Talking of exclusion, she moved on to the narrowing of voices in the media. She decried the uniformity caused by the current culture of lengthy spells working for nothing to gain experience, excluding all but those whose families are able to support them while they do so. She pointed to the loss of libraries in having a huge impact on the widening of this divide. Before I go off on a vociferous rant in agreement on the state of the employment market and the crushing loss of one of the public's most valuable commodities I shall leave you with Moran's excellent statement - equality is not a luxury, it is absolutely essential for our happiness and progress.

John Crace and John Sutherland: a Brontësaurus:

The end of my Hay experience this year came with John Crace and John Sutherland portraying the Brontës in very different styles. Crace performed a short parody of Jane Eyre which drew a fair few laughs from the audience. Staying with the novel, Sutherland's discussion was somewhat darker, touching on an aspect of the historical context that had never occurred to me before. We know, of course, that Bertha is not English, but he goes further in the thought process by considering where Rochester's fortune comes from - Jamaica, linked to slavery. Even further still - where does Jane's eventual inheritance come from? Madeira, again from work reliant on the toil of slaves. This puts a rather different spin on their 'happy' ending.

In his hotchpotch overview of select academic thought on the Brontë sisters Sutherland's focus rests predominantly on the defiant nature of all three. He points to Patricia Beer who highlighted the defiance of the well-known phrase 'Reader, I married him.' She married him, not the other way round, not an even 'we were married'. At the time of publication this would have been a shocking concept.

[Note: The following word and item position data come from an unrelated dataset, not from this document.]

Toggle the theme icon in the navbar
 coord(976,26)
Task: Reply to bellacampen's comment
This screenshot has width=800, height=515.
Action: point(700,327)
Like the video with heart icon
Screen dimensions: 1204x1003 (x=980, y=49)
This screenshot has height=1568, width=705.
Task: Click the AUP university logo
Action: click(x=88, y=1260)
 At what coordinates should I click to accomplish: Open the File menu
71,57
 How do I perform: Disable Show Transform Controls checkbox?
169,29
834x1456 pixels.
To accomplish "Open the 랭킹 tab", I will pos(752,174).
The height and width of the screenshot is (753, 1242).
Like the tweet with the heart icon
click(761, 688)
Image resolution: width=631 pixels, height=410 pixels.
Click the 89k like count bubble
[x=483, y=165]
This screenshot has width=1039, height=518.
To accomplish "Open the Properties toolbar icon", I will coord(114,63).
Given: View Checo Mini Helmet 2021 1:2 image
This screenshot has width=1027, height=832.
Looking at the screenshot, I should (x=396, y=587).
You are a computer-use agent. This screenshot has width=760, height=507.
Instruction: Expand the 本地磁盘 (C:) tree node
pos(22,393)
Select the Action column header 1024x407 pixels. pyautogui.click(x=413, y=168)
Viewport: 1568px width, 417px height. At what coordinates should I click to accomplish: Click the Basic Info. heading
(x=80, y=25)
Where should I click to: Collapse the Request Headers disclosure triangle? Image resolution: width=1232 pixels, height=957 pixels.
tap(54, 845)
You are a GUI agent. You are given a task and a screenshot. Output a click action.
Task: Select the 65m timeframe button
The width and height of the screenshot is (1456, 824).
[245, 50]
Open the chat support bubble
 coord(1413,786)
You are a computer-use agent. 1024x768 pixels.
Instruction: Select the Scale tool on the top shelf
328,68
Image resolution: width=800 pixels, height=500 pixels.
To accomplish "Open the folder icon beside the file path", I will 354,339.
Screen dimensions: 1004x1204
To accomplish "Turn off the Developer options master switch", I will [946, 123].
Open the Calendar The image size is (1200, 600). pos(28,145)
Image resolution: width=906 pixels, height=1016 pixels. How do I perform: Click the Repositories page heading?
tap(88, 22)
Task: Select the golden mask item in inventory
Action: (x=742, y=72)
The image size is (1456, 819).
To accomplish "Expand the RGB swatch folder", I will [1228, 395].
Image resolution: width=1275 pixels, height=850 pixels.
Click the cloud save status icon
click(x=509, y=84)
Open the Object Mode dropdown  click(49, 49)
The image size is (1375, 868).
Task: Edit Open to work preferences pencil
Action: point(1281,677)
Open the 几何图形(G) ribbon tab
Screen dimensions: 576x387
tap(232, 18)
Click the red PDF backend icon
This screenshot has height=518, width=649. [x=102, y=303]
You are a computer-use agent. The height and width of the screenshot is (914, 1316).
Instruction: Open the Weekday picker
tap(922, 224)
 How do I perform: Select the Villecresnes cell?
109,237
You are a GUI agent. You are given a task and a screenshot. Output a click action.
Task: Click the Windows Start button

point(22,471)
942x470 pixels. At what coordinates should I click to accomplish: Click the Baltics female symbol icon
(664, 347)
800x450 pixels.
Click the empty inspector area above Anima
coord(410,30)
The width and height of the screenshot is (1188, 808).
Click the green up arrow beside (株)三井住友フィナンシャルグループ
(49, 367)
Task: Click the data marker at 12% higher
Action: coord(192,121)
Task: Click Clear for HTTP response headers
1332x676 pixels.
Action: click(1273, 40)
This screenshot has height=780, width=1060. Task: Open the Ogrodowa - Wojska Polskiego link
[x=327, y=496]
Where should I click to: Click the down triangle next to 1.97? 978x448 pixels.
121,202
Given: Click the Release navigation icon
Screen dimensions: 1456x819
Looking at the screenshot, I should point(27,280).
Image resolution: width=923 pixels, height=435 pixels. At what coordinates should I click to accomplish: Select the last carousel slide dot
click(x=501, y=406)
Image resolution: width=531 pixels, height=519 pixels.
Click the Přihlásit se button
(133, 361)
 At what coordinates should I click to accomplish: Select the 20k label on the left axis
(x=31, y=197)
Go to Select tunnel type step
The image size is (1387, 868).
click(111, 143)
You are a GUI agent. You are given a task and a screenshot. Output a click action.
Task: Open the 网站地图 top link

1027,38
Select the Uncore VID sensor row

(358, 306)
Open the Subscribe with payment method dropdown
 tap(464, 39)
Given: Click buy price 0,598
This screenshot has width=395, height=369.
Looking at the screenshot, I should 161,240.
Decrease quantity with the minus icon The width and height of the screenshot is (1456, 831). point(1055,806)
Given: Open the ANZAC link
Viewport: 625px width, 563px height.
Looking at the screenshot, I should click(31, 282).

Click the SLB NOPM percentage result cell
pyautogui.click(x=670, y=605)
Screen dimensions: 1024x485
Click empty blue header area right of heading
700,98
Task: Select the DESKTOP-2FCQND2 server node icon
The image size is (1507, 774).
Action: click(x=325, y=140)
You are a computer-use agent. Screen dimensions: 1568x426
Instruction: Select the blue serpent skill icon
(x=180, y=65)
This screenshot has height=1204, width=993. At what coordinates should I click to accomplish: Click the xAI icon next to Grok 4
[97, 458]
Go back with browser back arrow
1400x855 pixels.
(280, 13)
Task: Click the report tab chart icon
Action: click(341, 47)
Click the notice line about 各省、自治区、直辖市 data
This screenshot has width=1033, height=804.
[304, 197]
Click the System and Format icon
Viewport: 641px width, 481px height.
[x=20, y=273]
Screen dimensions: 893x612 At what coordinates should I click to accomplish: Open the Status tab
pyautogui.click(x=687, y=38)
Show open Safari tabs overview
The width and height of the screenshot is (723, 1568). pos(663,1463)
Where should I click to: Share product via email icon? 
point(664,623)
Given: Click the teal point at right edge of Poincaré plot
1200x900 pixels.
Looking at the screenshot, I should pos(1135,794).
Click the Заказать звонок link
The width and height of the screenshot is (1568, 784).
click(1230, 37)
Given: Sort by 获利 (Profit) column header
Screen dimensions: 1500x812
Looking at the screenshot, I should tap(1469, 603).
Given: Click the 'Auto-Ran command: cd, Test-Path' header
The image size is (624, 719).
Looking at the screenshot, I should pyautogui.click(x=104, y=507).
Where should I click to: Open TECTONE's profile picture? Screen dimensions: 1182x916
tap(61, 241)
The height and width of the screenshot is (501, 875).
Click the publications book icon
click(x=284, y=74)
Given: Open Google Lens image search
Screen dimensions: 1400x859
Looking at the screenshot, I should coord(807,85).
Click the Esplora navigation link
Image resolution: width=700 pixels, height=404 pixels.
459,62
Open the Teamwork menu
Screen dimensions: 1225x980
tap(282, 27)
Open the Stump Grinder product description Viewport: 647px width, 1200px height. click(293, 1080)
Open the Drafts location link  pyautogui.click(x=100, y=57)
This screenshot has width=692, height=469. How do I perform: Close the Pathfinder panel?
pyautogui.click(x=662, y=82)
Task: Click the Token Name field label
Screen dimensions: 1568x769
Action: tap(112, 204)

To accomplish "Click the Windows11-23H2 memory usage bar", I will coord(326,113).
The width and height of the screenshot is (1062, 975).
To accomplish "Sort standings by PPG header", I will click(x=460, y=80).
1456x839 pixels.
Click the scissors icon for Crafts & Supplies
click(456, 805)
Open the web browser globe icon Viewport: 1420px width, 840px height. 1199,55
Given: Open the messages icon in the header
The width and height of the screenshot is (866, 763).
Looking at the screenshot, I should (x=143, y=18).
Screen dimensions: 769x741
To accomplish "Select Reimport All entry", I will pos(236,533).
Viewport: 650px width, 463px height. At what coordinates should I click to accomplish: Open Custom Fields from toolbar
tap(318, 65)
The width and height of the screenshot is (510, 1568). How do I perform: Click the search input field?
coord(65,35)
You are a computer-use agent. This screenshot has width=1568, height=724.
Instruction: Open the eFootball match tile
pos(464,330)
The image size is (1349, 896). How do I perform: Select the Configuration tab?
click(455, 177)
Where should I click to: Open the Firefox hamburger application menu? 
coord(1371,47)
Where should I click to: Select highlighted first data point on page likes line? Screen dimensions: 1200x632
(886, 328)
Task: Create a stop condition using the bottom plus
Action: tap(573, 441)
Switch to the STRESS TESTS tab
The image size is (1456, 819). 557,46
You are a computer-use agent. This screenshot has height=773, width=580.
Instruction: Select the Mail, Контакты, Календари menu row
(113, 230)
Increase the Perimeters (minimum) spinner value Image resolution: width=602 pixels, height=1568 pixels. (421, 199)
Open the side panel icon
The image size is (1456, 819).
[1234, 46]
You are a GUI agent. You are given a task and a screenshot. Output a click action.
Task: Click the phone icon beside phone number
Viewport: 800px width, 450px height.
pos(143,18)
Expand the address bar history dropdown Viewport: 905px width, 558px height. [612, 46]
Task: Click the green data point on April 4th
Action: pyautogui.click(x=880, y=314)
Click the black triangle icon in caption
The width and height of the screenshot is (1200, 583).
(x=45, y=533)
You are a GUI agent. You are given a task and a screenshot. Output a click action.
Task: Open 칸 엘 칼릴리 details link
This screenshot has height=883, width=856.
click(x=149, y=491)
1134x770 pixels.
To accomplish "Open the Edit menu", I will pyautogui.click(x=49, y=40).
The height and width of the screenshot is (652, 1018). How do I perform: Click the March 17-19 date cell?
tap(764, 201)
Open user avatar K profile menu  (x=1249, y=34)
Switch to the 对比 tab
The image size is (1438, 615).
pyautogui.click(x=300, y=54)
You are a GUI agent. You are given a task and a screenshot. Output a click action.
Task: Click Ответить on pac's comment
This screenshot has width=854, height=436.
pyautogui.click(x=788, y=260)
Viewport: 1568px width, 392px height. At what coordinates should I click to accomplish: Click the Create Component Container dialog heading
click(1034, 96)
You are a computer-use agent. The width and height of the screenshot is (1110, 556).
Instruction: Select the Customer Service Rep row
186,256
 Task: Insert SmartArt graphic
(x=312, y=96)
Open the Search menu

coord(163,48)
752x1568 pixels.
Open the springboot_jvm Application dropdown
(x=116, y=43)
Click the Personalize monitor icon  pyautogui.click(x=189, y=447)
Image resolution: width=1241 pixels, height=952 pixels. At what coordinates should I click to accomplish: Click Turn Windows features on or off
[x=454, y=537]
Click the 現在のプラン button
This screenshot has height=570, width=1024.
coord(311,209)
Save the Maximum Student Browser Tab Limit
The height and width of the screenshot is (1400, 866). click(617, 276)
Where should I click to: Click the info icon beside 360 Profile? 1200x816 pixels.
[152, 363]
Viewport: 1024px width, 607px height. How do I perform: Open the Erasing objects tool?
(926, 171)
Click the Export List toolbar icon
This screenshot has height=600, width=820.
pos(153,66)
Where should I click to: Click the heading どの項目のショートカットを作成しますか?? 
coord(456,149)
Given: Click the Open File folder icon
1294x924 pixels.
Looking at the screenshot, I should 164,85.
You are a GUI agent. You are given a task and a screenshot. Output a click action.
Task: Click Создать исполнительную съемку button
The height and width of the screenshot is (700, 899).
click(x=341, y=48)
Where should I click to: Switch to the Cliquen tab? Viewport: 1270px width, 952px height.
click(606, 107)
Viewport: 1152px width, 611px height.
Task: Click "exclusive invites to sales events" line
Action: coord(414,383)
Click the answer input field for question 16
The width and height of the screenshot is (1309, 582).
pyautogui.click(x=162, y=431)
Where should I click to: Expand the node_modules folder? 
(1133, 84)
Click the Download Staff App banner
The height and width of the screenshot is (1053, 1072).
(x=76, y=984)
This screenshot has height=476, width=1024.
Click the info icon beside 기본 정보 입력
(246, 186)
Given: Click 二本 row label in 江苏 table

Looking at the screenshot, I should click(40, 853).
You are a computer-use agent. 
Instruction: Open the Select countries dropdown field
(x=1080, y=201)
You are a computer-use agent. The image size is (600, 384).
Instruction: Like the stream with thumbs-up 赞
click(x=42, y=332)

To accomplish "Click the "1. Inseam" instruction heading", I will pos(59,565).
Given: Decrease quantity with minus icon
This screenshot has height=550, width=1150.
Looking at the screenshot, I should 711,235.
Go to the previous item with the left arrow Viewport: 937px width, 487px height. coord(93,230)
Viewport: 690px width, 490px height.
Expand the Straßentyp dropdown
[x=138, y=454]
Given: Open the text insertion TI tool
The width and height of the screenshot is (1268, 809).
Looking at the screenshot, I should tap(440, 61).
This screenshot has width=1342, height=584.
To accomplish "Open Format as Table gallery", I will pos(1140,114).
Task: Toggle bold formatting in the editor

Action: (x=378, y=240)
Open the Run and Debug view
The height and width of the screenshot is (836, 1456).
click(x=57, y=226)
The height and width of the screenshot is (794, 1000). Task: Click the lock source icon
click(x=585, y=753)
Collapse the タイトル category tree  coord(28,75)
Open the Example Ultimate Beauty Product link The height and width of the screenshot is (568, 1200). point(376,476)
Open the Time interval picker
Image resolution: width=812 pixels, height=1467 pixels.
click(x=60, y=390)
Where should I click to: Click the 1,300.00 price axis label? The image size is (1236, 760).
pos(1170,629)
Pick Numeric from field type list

Emily is known as of fiery temperament and with little interest in social customs, but Sutherland claims that what she left in her second novel was so shocking that Charlotte is suspected as having destroyed it. One can't help but wonder if given the chance she would have done the same to Wuthering Heights, as both she and Anne were shocked by the content as they worked on their novels alongside each other (thank goodness it did not suffer the same fate!). Her second novel, of which I knew nothing previously, seems set to remain a tantalising mystery. He spoke of her killing herself, a questionable assertion, by refusing to eat, that she'd obviously found something in the world she couldn't cope with.

He turned finally to Anne, the sister so often over-looked in the face of the passionate, unforgettable characters created by Emily and Charlotte. Sutherland claimed that she was the most disobedient of the three, an assertion that sparked questioning murmurs from the crowd. Calmly, he explained that in her final weeks she refused to go to her sick bed but instead demanded that she go to Scarborough via York. Testament to her strength of determination that it was in Scarborough that she spent her final moments, and to Charlotte's charity in burying her there, where she had been happy, rather than bringing her back to lie with the rest of the family at Haworth.